Previously, this functionality was limited to the manufacturing process. There are certain correctable memory errors that will result in PPR being scheduled on a specific DIMM slot for the next reboot (warm or cold). PPR can be invoked by memory training code of BIOS or by ADDDC.
There should not be a system performance impact due to PPR.

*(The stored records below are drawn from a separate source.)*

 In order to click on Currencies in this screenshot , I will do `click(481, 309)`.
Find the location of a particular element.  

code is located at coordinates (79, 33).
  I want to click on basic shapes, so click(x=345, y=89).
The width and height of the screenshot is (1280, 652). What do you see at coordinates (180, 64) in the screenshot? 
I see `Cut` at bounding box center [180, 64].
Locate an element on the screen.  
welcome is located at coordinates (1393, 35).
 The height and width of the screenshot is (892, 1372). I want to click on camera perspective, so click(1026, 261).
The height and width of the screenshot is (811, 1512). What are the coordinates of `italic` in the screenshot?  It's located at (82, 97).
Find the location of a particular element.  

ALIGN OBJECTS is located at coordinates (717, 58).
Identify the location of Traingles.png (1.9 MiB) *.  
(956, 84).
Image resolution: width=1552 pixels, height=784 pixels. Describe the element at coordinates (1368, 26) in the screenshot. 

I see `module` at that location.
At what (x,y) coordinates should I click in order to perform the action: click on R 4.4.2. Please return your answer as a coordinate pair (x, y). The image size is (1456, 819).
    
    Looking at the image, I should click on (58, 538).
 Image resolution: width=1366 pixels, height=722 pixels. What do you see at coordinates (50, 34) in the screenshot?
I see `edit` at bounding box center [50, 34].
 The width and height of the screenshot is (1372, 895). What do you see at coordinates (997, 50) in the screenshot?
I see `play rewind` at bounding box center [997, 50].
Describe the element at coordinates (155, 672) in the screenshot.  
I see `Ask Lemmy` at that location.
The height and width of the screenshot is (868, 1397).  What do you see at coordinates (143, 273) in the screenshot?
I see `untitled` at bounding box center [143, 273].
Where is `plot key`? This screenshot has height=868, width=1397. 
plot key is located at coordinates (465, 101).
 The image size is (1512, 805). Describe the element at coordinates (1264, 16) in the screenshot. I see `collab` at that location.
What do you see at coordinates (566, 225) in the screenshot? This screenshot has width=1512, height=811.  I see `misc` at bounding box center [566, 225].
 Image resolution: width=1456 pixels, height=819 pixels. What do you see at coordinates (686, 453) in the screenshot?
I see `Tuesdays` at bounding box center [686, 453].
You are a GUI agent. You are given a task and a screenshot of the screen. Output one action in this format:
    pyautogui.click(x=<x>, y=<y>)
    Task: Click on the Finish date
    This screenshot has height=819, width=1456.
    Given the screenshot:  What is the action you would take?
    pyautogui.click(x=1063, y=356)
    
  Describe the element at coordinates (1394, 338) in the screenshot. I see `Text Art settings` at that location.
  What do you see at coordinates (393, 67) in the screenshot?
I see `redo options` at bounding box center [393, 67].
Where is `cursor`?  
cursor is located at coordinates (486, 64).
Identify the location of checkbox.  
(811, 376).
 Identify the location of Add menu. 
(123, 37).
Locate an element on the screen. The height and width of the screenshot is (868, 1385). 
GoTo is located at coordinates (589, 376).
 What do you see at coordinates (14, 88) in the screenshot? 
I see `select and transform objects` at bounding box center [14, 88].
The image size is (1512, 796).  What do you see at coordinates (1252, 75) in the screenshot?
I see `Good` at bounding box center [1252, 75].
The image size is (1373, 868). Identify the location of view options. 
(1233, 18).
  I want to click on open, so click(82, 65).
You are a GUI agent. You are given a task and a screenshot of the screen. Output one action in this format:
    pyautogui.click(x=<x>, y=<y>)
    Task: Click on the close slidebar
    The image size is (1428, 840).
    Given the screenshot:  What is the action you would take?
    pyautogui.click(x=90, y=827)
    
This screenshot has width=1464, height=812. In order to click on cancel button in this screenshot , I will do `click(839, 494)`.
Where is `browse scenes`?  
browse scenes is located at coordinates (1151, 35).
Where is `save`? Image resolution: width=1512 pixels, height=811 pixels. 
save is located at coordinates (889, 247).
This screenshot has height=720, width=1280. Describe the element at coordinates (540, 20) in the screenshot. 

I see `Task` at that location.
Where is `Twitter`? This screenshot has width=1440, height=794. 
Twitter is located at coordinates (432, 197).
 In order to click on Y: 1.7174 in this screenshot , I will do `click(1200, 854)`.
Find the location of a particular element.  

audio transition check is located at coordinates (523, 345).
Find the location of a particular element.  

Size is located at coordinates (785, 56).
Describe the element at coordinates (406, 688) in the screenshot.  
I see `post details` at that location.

Power and performance consequences
Almost every method to mitigate bit errors on DRAM, whether hard or soft, has a consequence on the overall system power and performance characteristics.
DIMMs per channel impact
We can configure systems to be 1DPC,2DPC or 3DPC. This means that we are adding more and more memory to the system. More memory means more power consumption (more devices that are active / standby at any given time), greater capacitive loading on the data line (meaning 1DPC is better than 2DPC is better than 3DPC in terms of performance).
Correction mechanisms like ADDDC
Algorithms such as ADDDC can be considered as system software features. Depending on how such algorithms are designed, they can have data locality or more frequent refreshes. These design factors eventually decide the system power and performance impacts of such algorithms.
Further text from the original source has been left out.